Well, there's the obvious that we're newer to the market, but one of the other things that I said was our competitive wage offerings than it is [indiscernible] because we do have a number of different things that we do in order to be competitive in those markets where brand might be lesser known. And at the same time, when we're populating those stores in the newer markets, it's a hybrid of people from the market as well as veterans from our -- from other locations that we bring in so that we can cultivate the culture within the stores and make sure that all of our operating philosophies and practices and standards are brought to that store. And generally speaking, as Brian mentioned in his remarks, we are way more famous particularly in the U.S. than we have been in the past. I do think because of the proliferation of social media and our e-commerce business that's able to grow way better. We're getting famous and we're way more famous than we were in the past, so that helped.
The next question comes from Meaghen Annett from TD Securities.
Just going back to the potential for international expansion. Understandably, you are capitalizing on your success in the U.S. right now. But is international something that we can expect an update on when you provide your midterm outlook? If you could just update us on when we can expect you to communicate that outlook.
Yes. As I said, we're working. We formalize that and share that with you, I did say, in the next fiscal year, so next year and maybe at the earliest next quarter. But we'll let you know. And certainly, international is contemplated. I mean, we -- every year when we sit down to do our corporate planning, we're looking at all of our opportunities and prioritizing what makes sense given the upside and what's going on in the environment at the time. And so we've got lots of things to talk about. And the good news is and the hard thing is that we have no shortage of opportunities. That's for sure. And so the hard part will be about prioritizing all of these things and doing it in a way that continues with this phenomenal and sustainable growth. So I won't set a date right now, but we do promise you that we will be sharing that in the coming months.
Thank you. And just with regards to the SG&A outlook for Q4. Could you detail the main drivers behind that growth? And then going forward, should we expect that rate of growth continue or perhaps for how long?

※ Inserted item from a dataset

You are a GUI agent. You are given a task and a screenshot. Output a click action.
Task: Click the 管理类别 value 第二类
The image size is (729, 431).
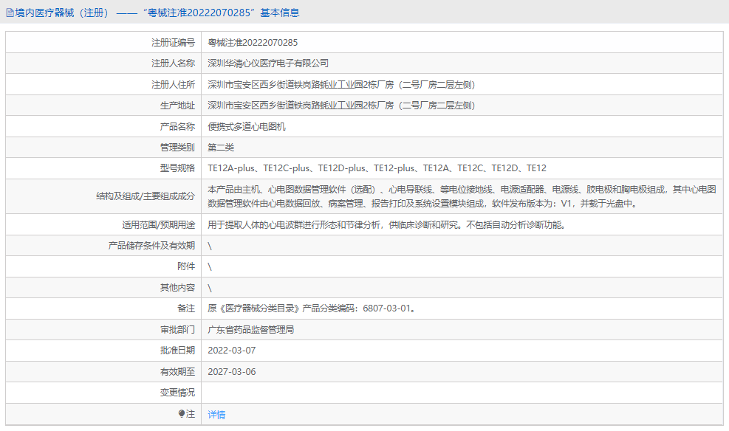pyautogui.click(x=220, y=147)
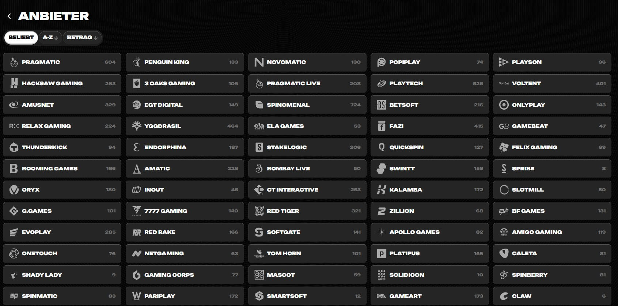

Yes. So for Q4, as I said, the dollar growth that we saw in Q3 versus FY '20 will continue in Q4. And it's driven by same thing that it's been driven by for the last couple of years, which is ongoing investment in our -- primarily marketing, IT and e-commerce teams within SG&A. And so investment in growing our teams to support and drive the growth that we're seeing. And we would expect that, that will continue. That investment will continue as we grow the business. I think over time, as our e-commerce business continues to become a larger portion of our mix, we will see leverage on SG&A. As obviously, a large part of our SG&A is our variable costs in the stores. And so the e-commerce revenue directly leverage that. So inherently, we will see leverage over time, but we will be continuing to invest.
This concludes the question-and-answer session and today's conference call. You may disconnect your lines. Thank you for participating, and have a pleasant day.